Les raisons de ce remue-ménage chronique? Elles sont multiples. Sur le segment des produits grand public, on assiste à une mutation, avec la mise sur le marché de produits moins chers et une forte concurrence sur internet. Amazon et les pharmacies en ligne incitent certains groupes à douter de la rentabilité à long terme des produits d’hygiène et de santé sans ordonnance, qui affichent des marges moins élevées que les médicaments sur prescription.

20
milliards de dollars
L’américain Pfizer a ainsi mis en vente officiellement ses actifs de santé grand public. Des enchères dont il espère tirer près de 20 milliards de dollars.

L’américain Pfizer a ainsi mis en vente officiellement ses actifs de santé grand public. Des enchères dont il espère tirer près de 20 milliards de dollars. Celles-ci semblent toutefois menacées après la fin des discussions avec GSK mais également avec Reckitt Benckiser, le numéro 1 mondial des produits d’entretien ménager qui possède aussi en portefeuille les anti-inflammatoires Nurofen ou les préservatifs Durex.

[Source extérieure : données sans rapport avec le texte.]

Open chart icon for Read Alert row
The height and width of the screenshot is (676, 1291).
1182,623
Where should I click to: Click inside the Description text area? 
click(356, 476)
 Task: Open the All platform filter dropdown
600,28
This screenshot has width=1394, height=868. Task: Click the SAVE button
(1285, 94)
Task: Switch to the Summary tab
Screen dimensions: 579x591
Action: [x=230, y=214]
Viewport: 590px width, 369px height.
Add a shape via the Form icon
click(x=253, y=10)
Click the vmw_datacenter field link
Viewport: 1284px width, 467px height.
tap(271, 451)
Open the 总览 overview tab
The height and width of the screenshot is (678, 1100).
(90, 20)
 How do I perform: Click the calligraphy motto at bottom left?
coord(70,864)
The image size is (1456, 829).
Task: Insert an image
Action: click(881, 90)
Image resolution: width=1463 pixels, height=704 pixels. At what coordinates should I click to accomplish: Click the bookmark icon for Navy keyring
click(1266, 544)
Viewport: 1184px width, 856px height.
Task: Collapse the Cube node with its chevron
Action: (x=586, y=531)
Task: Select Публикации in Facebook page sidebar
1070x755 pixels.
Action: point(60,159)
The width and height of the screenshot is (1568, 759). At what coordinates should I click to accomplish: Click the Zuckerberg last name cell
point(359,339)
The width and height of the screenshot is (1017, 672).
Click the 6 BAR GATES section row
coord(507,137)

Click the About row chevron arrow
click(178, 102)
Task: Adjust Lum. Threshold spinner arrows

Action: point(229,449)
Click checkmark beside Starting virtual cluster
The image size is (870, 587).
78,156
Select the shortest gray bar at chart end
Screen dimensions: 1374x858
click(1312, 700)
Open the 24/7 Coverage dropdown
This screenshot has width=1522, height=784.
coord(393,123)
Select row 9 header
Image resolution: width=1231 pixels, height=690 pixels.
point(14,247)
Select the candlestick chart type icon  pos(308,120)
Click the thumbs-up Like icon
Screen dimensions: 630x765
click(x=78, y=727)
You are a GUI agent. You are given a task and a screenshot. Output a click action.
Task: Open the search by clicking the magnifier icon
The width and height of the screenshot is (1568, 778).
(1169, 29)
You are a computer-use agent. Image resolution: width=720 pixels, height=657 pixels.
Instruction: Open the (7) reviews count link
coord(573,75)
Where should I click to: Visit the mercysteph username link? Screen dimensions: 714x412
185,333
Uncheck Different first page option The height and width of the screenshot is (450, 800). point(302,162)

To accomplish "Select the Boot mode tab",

Les médicaments vedette, quant à eux, voient leurs brevets expirer régulièrement. Or, les laboratoires peinent parfois à mettre sur le marché de nouveaux traitements. Les grands groupes essaient donc de rationaliser leurs portefeuilles d’actifs en concentrant leurs efforts sur un nombre plus restreint de segments d’activité.

Autre tactique qui a le vent en poupe: le rachat de sociétés de biotechnologie prometteuses qui, grâce à leur dynamisme et à leur réactivité, poussent l’innovation. On en sait quelque chose en Belgique, où Ogeda, Ablynx et tout récemment TiGenix ont attiré la convoitise de grands groupes internationaux.